A segunda parte de Demon Slayer: Castelo Infinito pode deixar parte do público frustrada por um motivo bem específico: Tanjiro não deve ter participação relevante na trama. Enquanto a primeira parte do arco já tem estreia marcada no streaming após a passagem pelos cinemas japoneses, a continuação ainda não teve sua data divulgada, mas deve chegar ao mercado internacional em setembro de 2026.
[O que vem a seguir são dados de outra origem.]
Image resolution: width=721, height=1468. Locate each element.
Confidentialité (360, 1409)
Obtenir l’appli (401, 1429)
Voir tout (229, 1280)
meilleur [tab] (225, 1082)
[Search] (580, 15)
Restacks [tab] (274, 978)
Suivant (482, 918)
No primeiro filme, Tanjiro divide o centro da ação com Giyu em uma batalha intensa contra Akaza, um dos confrontos mais pesados da franquia até aqui. A luta é tratada como um dos pontos altos da produção, justamente por colocar o protagonista em uma situação extrema ao lado de um dos Hashira. O resultado, no entanto, deixa o personagem fora de combate por boa parte do restante do arco.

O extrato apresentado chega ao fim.